Re: Safely writing to the same file in parallel foreach loop

2012-11-14 Thread H. S. Teoh
On Wed, Nov 14, 2012 at 04:56:53PM +0100, Joseph Rushton Wakeling wrote:
> Suppose that I've got a foreach loop in which I write output to a file:
> 
> auto f = File("test.txt", "w"); f.close();  // to start with a blank file
> foreach(i; iota(0, 100))
> {
> f = File("test.txt", "a");
> f.writeln(i);
> f.close();
> }
> 
> I'm guessing it is at least potentially unsafe to parallelize the
> loop without also considering the file interactions:
> 
> foreach(i; parallel(iota(0, 100), 20))
> {
> f = File("test.txt", "a");  // What happens if 2 threads want to
> f.writeln(i);   // open this file at the same time?
> f.close();
> }
> 
> ... so, is there a way that I can ensure that the file appending
> takes place successfully but also safely in each thread?  Let's
> assume that I don't care about the order of writing, only that it
> takes place.

If you're on Posix, you can use file locks to ensure atomic writes to
the file (all threads have to use it though: it's only an advisory lock,
not a mandatory lock): see the manpage for fcntl, look for F_GETLK.


T

-- 
It always amuses me that Windows has a Safe Mode during bootup. Does
that mean that Windows is normally unsafe?

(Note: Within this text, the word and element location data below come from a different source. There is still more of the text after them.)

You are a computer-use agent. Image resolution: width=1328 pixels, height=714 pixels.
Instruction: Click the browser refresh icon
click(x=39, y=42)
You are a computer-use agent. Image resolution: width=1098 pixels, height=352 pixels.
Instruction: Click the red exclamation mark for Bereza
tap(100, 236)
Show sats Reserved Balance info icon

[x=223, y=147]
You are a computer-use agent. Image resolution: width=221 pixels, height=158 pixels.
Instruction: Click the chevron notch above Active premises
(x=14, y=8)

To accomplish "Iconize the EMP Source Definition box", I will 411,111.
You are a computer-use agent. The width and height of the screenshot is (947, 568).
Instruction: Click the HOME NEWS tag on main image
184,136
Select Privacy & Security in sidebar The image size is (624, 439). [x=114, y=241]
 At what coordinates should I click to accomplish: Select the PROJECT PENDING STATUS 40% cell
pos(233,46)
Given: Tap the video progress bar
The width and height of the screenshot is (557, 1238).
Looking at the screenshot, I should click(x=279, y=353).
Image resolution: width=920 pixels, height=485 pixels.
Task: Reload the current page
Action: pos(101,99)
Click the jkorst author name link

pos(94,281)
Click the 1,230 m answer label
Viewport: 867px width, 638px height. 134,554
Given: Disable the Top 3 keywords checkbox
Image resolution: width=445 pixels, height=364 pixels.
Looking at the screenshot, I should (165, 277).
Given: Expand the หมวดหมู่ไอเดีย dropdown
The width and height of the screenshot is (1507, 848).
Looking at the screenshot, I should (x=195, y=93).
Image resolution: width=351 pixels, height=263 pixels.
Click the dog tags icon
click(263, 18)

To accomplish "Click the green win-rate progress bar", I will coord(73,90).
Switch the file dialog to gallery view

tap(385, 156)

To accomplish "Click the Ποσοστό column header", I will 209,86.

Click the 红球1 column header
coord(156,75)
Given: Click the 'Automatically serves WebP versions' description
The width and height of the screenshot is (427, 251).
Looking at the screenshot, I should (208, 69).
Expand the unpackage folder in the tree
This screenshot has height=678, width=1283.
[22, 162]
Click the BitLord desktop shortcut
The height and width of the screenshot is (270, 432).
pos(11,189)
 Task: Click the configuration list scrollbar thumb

Re: Safely writing to the same file in parallel foreach loop

2012-11-14 Thread Joseph Rushton Wakeling

On 11/14/2012 05:16 PM, H. S. Teoh wrote:

If you're on Posix, you can use file locks to ensure atomic writes to
the file (all threads have to use it though: it's only an advisory lock,
not a mandatory lock): see the manpage for fcntl, look for F_GETLK.


I take it there's no more "native-to-D" way of implementing a file lock? :-(

I was browsing through the library descriptions of Mutex and ReadWriteMutex, but 
it's not clear how they'd apply to this case (parallelism is really something I 
have very limited experience of).  I'm actually inclining towards an alternate 
solution, where the different threads send back results to the master thread 
which integrates them and writes out everything itself.


Re: Safely writing to the same file in parallel foreach loop

2012-11-14 Thread Vijay Nayar
On Wednesday, 14 November 2012 at 16:43:37 UTC, Joseph Rushton 
Wakeling wrote:

On 11/14/2012 05:16 PM, H. S. Teoh wrote:
I take it there's no more "native-to-D" way of implementing a 
file lock? :-(


Could you put the file access in a synchronized block?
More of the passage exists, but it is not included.